Рафаэль обвел всех ликующим взглядом:
— Вы бы видели, камарадас, что творилось на аэродроме! Мы чуть с ума не посходили. Только камарада Федорио был спокоен. А Мартин Луна… — тут Рафаэль запнулся.
— Ну?
— Луна поцеловал Лялю, — со вздохом закончил Ма-грянья. — Сели «москас», как на своем аэродроме. Трудно было поверить, что они прошли на высоте шесть-семь тысяч метров без кислородных приборов маршрут в триста пятьдесят километров!
— Кто же прилетел? — заинтересованно спросил Бакедано.
— Русос пилотос, мой капитан[9]. Вы знаете, какие это ребята? После посадки истребители быстро заправили. В это время ракета — к Сантандеру идут фашистские самолеты. Прямо со стоянок «москас» рванулись в воздух. Над портом свалили три «савойи» и двух «фиатов». Весь Сантандер им аплодировал. Зазвонил телефон.
— Командира! — крикнул со стоянки инженер эскадрильи.
Бакедано взял трубку. Лицо его сразу помрачнело. Окончив разговор, командир эскадрильи тяжело вздохнул и медленно направился к летчикам.
— Через десять минут готовность номер один. Взлет по зеленой ракете. После боя садимся на Альберисию. — Бакедано не спеша застегнул замок летной куртки, перекинул через плечо ремешок планшета. — Наш аэродром эвакуируется. Фашисты ворвались в Бильбао.
В полдень 18 июня над Леридой со свистом пронеслась эскадрилья скоростных бомбардировщиков. Круто снижаясь, СБ подходили к покрытой бурой травой посадочной полосе. Оканчивался второй с рассвета боевой вылет на север Испании. Пройдя над территорией занятых мятежниками провинций Арагон и Наварра, «катюши» в районе Бильбао сбросили бомбовый груз на фашистские войска, атаковавшие высоты Санто Доминго и Санто Марино.
Последним садился СБ командира эскадрильи Александра Сенаторова. На самолет быстро наплывала посадочная полоса, с которой отруливал только что севший бомбардировщик. И тут раздался возглас стрелка-радиста чеха Александра Мирека:
— «Фиаты»!
В следующее мгновение по бомбардировщику ударил свинцовый град. В атаку на него шли три вражеских истребителя.
Несмотря на малую высоту и потерю скорости на планировании, Сенаторов, дав двигателям полный газ, развернул машину навстречу фашистам. Теперь все зависело от четких, согласованных действий экипажа.
Не ожидавшие такого маневра истребители метнулись от «катюши». Стрелок-радист полоснул очередью по кабине ближайшего «фиата». Пятнистый от камуфляжа истребитель с нарисованной на борту оскалившей пасть пантерой пошел к земле. Но два других продолжали атаковать бомбардировщик. И тогда Сенаторов повел машину в лобовую атаку. Штурман Душкин вел огонь из носового пулемета, стрелок-радист Мирек — из задней кабины.
Неожиданно для экипажа бомбардировщика и летчиков эскадрильи, с земли тревожно наблюдавших за неравным поединком своего командира, «фиаты», пустив в сторону СБ Сенаторова по последней длинной очереди, повернули и ушли на запад.
Пройдя над догоравшим на краю аэродрома «фиатом», Сенаторов подвел СБ к посадочной полосе.

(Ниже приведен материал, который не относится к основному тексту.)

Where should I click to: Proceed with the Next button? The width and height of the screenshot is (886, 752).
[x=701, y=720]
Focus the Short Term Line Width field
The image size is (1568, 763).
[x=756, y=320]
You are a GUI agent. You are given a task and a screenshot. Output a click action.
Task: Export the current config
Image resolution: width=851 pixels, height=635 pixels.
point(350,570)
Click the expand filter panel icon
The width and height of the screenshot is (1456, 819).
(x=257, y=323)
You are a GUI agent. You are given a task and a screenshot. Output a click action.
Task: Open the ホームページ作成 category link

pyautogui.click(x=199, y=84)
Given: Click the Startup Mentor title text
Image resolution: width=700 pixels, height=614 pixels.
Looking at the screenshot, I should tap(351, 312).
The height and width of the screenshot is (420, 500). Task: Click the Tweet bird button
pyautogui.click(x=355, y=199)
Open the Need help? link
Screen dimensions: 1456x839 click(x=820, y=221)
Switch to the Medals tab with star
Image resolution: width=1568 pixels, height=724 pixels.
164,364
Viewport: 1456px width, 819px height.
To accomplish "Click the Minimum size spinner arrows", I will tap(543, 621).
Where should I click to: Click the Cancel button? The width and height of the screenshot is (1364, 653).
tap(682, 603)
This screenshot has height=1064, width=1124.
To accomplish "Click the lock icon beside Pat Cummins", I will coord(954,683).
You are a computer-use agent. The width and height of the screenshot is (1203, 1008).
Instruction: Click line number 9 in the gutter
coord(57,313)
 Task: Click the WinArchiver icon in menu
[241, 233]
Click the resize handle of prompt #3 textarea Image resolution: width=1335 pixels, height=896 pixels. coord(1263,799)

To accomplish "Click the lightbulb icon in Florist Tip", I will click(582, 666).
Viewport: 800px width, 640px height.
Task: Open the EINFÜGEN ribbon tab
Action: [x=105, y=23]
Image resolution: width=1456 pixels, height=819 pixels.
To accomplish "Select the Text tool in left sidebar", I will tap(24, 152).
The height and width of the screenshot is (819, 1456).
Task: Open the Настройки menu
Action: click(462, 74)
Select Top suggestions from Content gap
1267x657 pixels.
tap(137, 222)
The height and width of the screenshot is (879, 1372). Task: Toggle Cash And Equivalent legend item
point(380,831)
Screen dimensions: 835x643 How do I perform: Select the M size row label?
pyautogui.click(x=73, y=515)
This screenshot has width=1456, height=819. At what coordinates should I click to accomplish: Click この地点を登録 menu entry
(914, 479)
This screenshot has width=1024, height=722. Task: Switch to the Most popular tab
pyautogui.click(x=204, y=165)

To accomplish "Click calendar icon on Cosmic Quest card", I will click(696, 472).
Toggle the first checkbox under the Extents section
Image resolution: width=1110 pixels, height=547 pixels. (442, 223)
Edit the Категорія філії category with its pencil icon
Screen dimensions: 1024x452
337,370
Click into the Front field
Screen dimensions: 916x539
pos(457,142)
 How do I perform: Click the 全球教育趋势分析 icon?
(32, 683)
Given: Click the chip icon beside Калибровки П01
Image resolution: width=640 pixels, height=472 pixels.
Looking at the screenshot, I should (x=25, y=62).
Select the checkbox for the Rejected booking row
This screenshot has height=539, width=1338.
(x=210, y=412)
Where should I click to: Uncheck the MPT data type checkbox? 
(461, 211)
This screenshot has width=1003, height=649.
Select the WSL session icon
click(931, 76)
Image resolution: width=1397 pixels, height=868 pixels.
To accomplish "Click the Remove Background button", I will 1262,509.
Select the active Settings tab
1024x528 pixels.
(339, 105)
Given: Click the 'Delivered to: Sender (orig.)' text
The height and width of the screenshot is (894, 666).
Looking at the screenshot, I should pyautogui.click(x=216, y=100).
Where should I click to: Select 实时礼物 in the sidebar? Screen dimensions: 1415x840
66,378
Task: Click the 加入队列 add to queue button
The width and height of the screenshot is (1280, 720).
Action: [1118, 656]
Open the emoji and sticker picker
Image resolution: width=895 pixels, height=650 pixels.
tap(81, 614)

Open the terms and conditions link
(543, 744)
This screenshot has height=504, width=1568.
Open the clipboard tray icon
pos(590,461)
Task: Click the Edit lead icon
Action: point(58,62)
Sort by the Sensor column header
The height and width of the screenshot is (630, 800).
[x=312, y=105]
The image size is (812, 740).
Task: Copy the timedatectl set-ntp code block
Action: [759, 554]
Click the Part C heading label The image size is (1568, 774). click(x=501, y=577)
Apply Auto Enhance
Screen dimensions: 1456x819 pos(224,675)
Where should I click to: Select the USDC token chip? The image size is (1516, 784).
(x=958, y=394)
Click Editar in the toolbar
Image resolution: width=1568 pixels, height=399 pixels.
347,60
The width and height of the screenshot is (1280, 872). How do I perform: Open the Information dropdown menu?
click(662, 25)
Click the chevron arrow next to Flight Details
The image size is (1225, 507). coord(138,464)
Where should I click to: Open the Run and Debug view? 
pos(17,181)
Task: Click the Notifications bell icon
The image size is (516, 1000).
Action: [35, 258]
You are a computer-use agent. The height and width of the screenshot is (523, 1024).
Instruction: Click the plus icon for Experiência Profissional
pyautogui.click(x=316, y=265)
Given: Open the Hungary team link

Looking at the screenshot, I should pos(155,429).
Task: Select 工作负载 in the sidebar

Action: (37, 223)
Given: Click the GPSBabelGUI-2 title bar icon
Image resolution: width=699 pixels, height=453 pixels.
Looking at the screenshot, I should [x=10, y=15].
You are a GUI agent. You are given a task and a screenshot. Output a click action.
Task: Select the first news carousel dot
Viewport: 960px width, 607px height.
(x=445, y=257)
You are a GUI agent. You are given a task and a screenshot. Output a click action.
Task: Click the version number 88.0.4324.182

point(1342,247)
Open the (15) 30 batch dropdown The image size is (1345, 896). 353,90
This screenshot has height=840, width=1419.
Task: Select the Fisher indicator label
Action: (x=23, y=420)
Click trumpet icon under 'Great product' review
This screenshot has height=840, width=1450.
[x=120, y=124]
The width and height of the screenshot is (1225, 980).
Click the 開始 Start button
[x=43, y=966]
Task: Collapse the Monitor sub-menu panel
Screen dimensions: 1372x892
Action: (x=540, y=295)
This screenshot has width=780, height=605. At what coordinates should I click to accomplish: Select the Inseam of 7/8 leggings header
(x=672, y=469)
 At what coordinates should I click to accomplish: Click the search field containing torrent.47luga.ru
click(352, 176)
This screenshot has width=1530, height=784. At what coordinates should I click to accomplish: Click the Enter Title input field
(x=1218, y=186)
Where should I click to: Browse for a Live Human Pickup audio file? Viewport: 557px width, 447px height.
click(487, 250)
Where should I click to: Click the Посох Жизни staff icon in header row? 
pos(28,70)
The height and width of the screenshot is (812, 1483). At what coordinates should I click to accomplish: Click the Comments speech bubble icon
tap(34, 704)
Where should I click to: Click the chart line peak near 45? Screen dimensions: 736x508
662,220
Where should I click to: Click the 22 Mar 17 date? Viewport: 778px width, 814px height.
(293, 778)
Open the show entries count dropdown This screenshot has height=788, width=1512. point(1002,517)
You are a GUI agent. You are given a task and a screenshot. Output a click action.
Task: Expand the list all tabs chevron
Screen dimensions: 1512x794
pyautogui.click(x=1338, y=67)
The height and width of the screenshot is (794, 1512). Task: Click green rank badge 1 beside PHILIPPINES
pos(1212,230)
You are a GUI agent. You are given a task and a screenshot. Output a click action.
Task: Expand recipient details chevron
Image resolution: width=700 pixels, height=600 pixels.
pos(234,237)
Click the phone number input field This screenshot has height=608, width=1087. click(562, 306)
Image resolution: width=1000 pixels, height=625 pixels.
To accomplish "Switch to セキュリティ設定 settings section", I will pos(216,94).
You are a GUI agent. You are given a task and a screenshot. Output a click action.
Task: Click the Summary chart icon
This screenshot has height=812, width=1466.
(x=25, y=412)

Когда они подруливали к стоянке, наблюдательный Душкин, увидев прижавшийся к аэродромным постройкам Р-зет[10], проговорил:
— Кажется, у нас гость.
Выйдя из кабины на крыло «катюши», Сенаторов среди столпившихся летчиков увидел офицера штаба авиации Кутюрье.
— Ну и задали вы взбучку «фиатам», — довольно рассмеялся, здороваясь с экипажем, Кутюрье. И, помолчав, добавил: — А у меня срочный приказ. Вам предстоит вылет на Мальорку.
Сенаторов, которого еще не покинуло напряжение Только что проведенного боя и двух тяжелых вылетов к Бильбао, никак не прореагировал на сообщение.
— Дай отдышаться! — пожимая руку Кутюрье, устало проговорил он.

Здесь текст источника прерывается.